Ele acredita que este cenário vem se desenhando. “A se confirmar essa tendência, teremos possibilidade de ter uma redução continuada da taxa de juros, até uma taxa bem menor do que aquela que vem sendo praticada no Brasil de hoje”, avalia, alinhado com setores do mercado que sugerem que o Brasil deve fechar o ano com uma taxa Selic em torno de 12%, que é muito alta ainda, mas a tendência é o início de um processo de flexibilização e, lá no final de 2024, quem sabe, uma Selic perto de 9%. 

O fator Governo Lula

Variação mensal do IPCA

A queda na inflação não é resultado apenas do clima sobre a lavoura. Existe um esforço do governo Lula para que isso ocorra. A mudança na política de preços de combustíveis, desde que o governo assumiu o controle sobre a Petrobras, tem impacto irradiador sobre toda a economia. Mas há outras medidas pontuais, também, que afetam a renda e o poder de consumo da população, além da produção de alimentos.

Por outro lado, o Banco Central não pode alegar que os juros altos tem algum efeito sobre essa deflação observada. Há economistas que consideram que a política monetária tem pouca influência, porque a deflação está muito concentrada em itens do IPCA que respondem pouco à taxa de juros. Alimentos têm preço formado em mercado, e transportes são preços administrados.

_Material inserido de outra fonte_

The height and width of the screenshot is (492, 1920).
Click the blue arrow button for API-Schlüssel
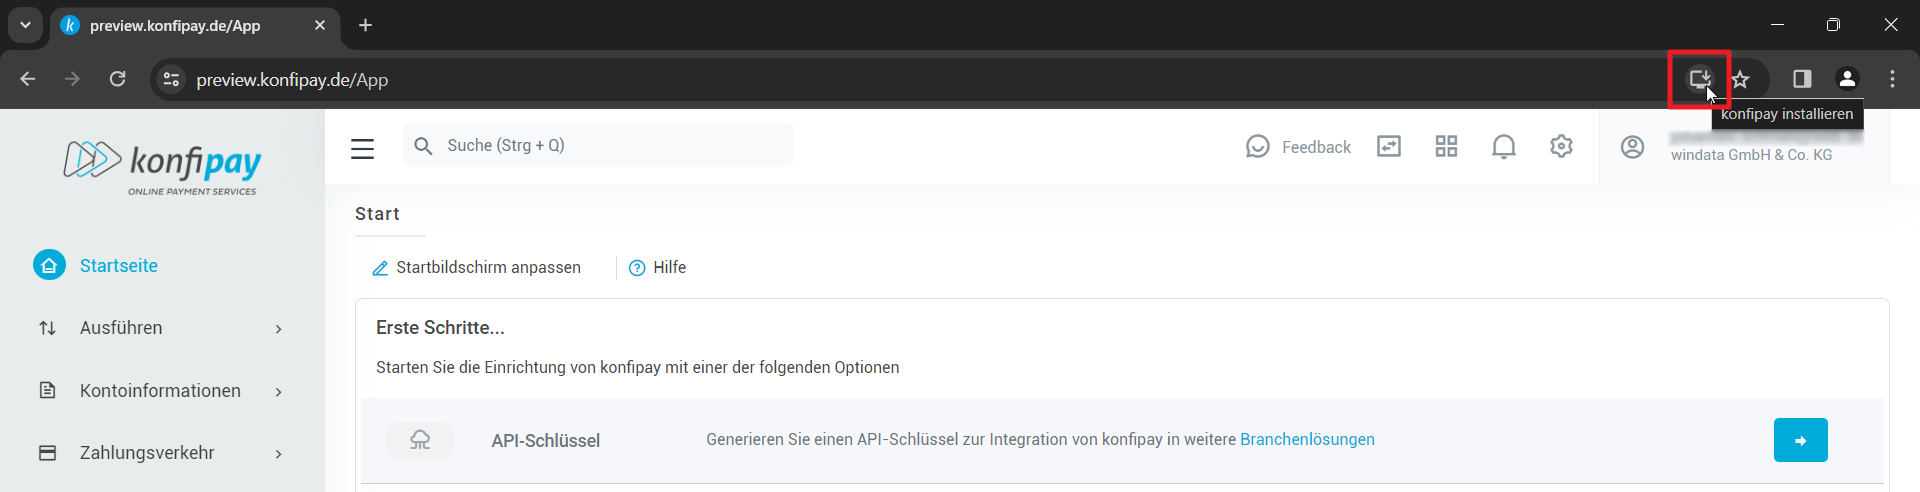pyautogui.click(x=1800, y=440)
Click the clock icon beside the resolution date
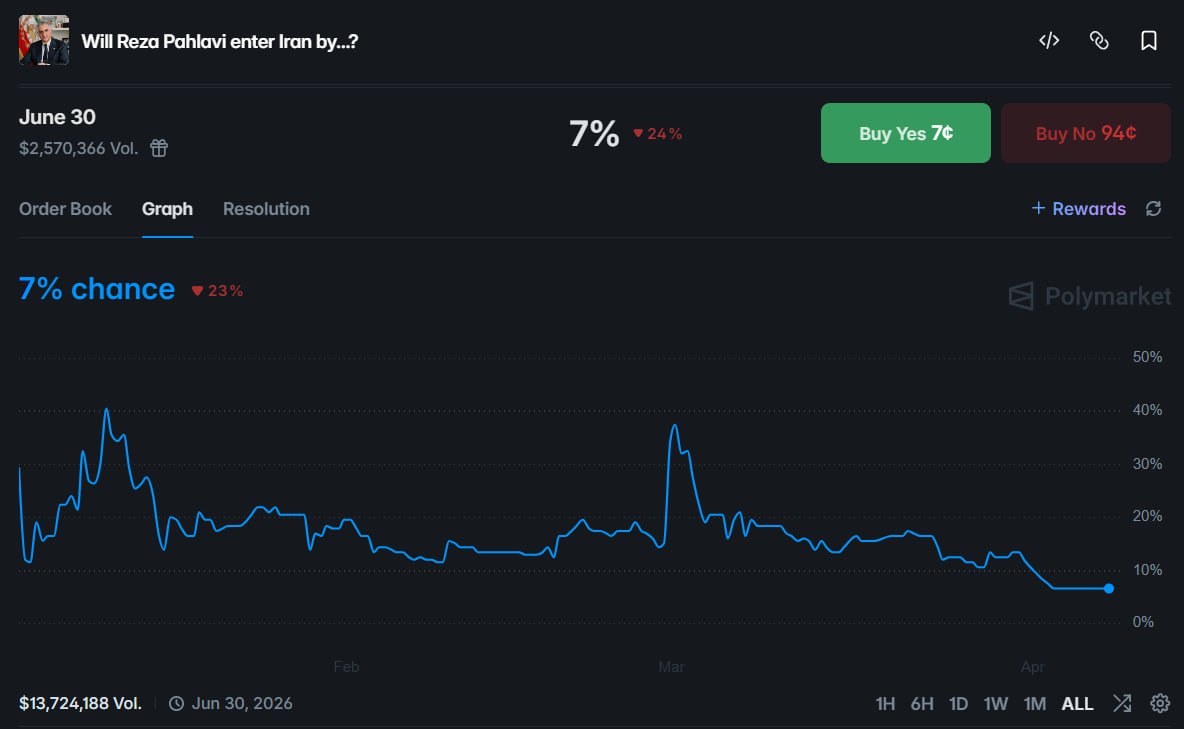 (177, 703)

O Copom faz reuniões a cada 45 dias, em que decide a taxa básica de juros. Atualmente, a Selic está em 13,75%, sob a justificativa de que é preciso combater a inflação. Ao fim da reunião mais recente, 21 de junho, o Copom emitiu um comunicado para explicar a decisão: “O comitê avalia que a conjuntura demanda paciência e serenidade na condução da política monetária e relembra que os passos futuros da política monetária dependerão da evolução da dinâmica inflacionária, em especial dos componentes mais sensíveis à política monetária e à atividade econômica, das expectativas de inflação, em particular as de maior prazo, de suas projeções de inflação, do hiato do produto e do balanço de riscos”, ressalta a nota.

O juro alto é uma forma de controlar a inflação, pois desestimula o consumo e deixa o crédito mais caro. Porém, é mais recessivo, afetando o crescimento da economia e a geração de empregos. Por isso, governo, empresários e centrais sindicais têm pressionado pela queda da Selic.

A próxima reunião do Copom será nos dias 1º e 2 de agosto com uma novidade importante para o governo. Uma mudança na formação do comitê aumenta a pressão pela queda da Selic. O Senado aprovou, no começo do mês, os nomes de dois novos diretores indicados pelo ministro da Fazenda, Fernando Haddad. Com isso, a diretoria não é mais formada apenas por indicações do governo Bolsonaro.

Conforme a inflação caminhar para o centro da meta, fica inviável para o Copom fazer uma defesa técnica da alta de juros. A meta para a inflação deste ano é de 3,25%, com variação de 1,5 ponto percentual para cima ou para baixo. Já para 2024 e 2025, o alvo do governo é um IPCA em 3%, com o mesmo intervalo de variação.